Data supplied:
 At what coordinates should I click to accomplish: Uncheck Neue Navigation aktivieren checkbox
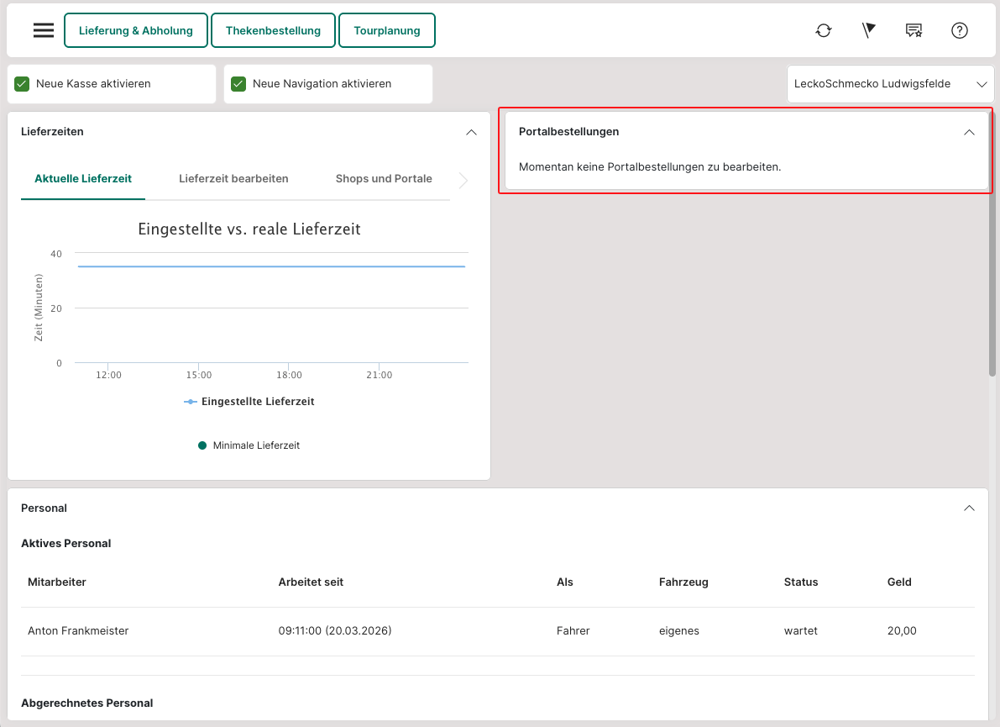pyautogui.click(x=238, y=84)
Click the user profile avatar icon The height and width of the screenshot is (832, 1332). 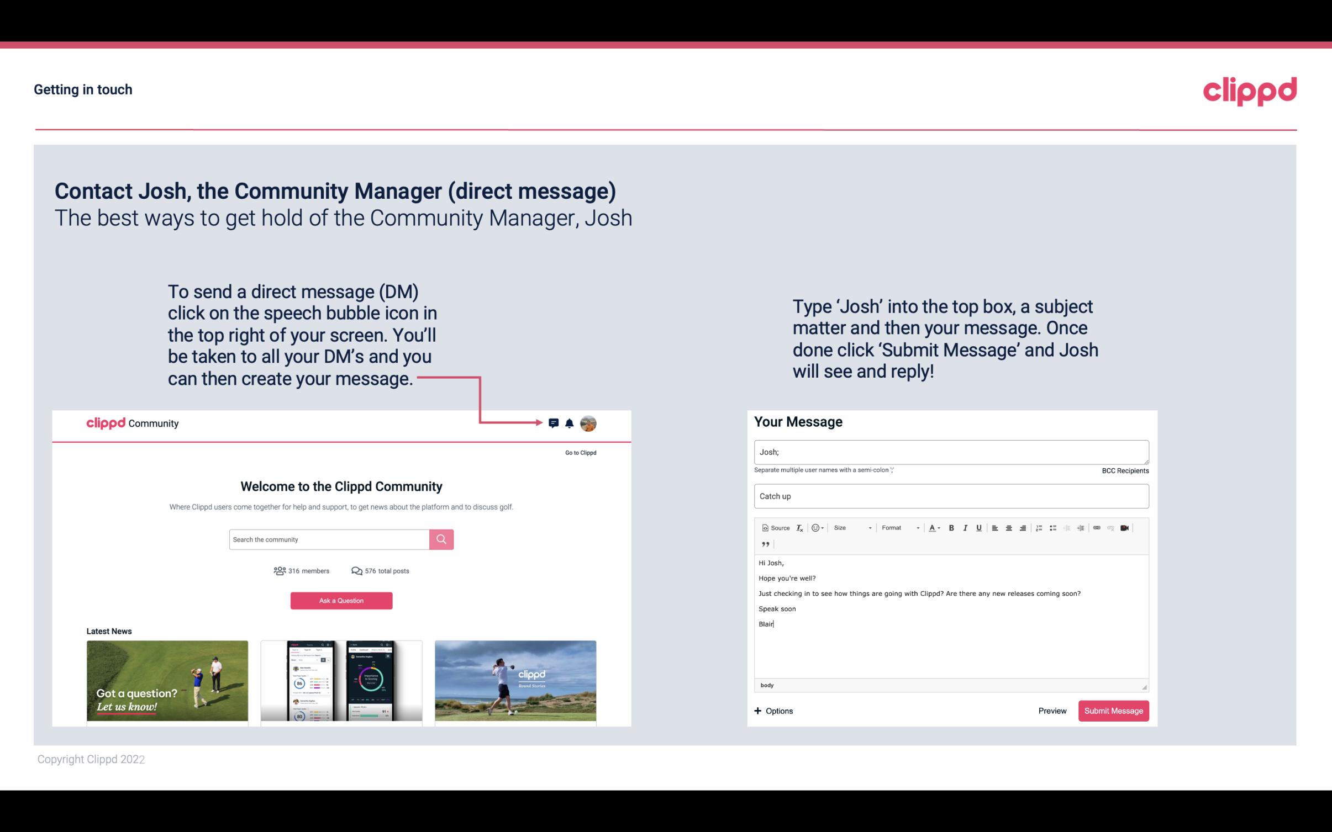tap(588, 423)

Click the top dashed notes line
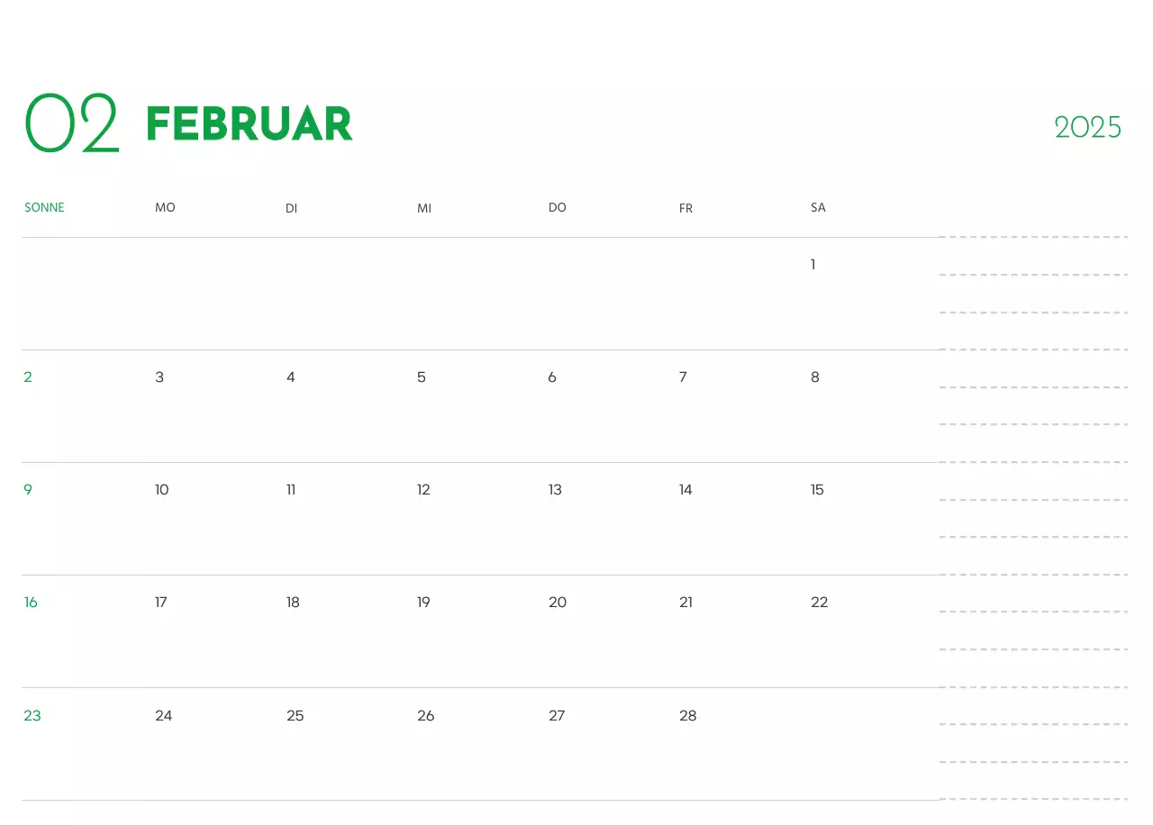coord(1033,237)
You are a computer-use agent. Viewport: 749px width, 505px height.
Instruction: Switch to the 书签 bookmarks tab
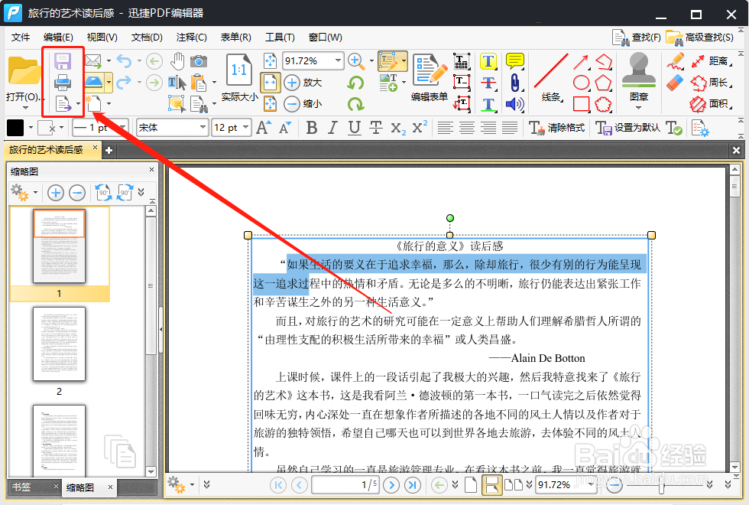point(21,486)
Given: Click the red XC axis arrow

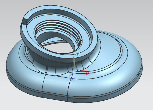Looking at the screenshot, I should (82, 70).
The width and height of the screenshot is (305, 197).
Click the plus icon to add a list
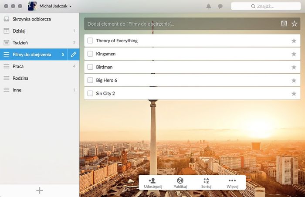(40, 190)
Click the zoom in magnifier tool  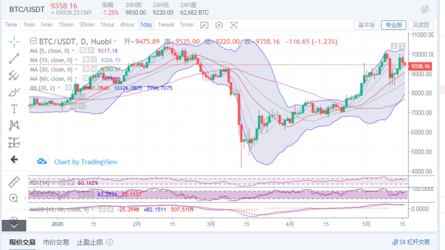click(x=14, y=198)
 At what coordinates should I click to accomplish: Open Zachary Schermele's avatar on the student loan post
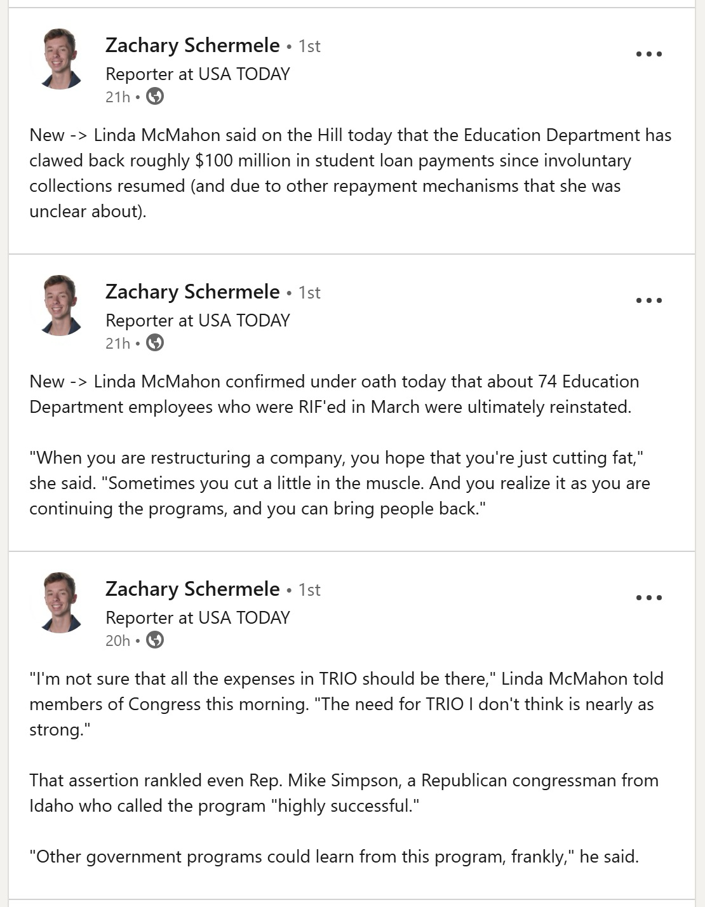[x=60, y=59]
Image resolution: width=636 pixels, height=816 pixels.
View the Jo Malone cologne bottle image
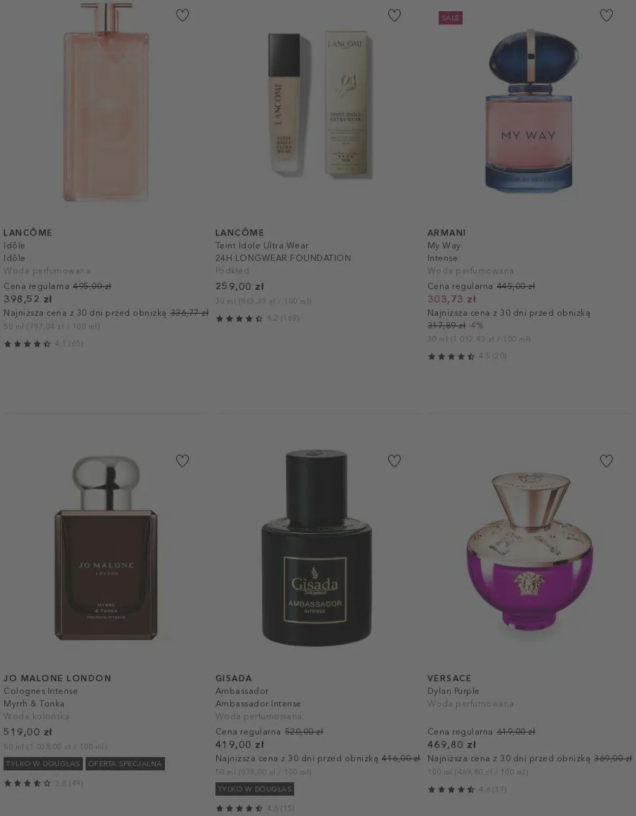[x=106, y=548]
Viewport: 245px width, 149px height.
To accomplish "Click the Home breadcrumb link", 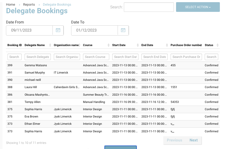I will coord(11,5).
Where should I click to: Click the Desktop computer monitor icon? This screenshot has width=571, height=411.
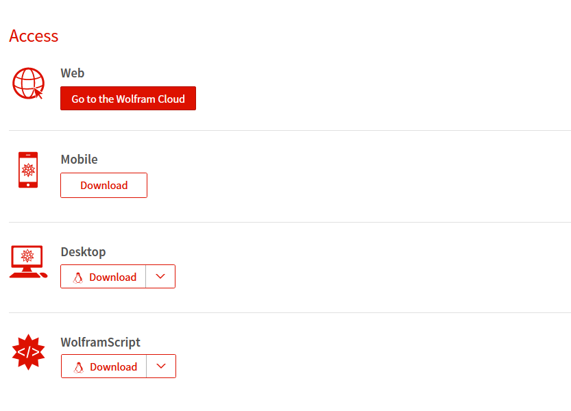27,262
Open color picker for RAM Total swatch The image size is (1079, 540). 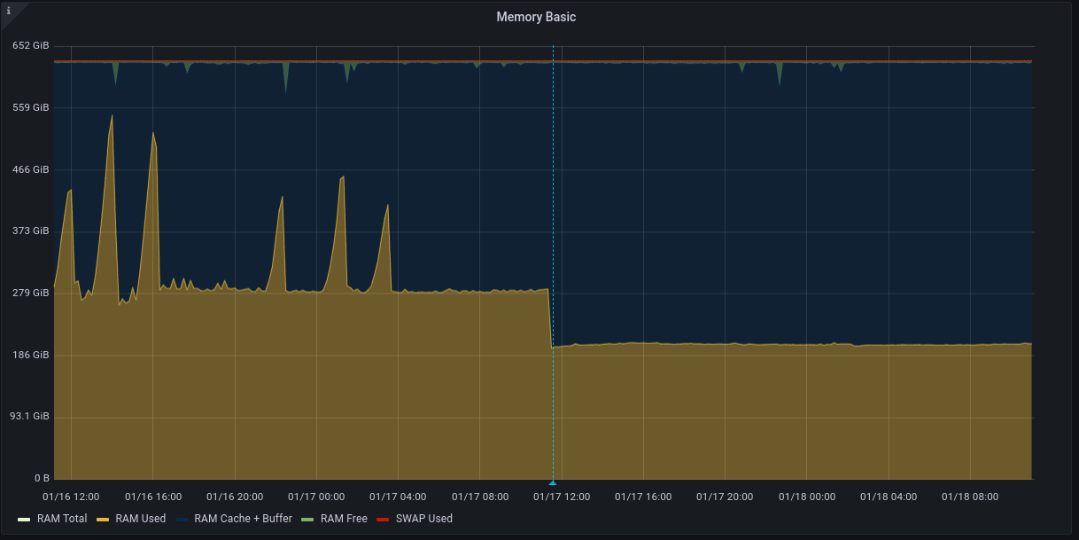[x=24, y=519]
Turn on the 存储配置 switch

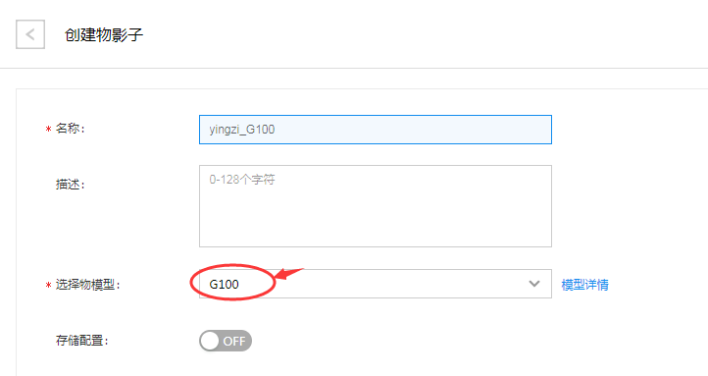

What to work on:
Every line of the listing that holds the word "Viewport" is to be found and copied.

Solution to this problem:
You are a computer-use agent. Viewport: 749px width, 505px height.
Viewport: 245px width, 149px height.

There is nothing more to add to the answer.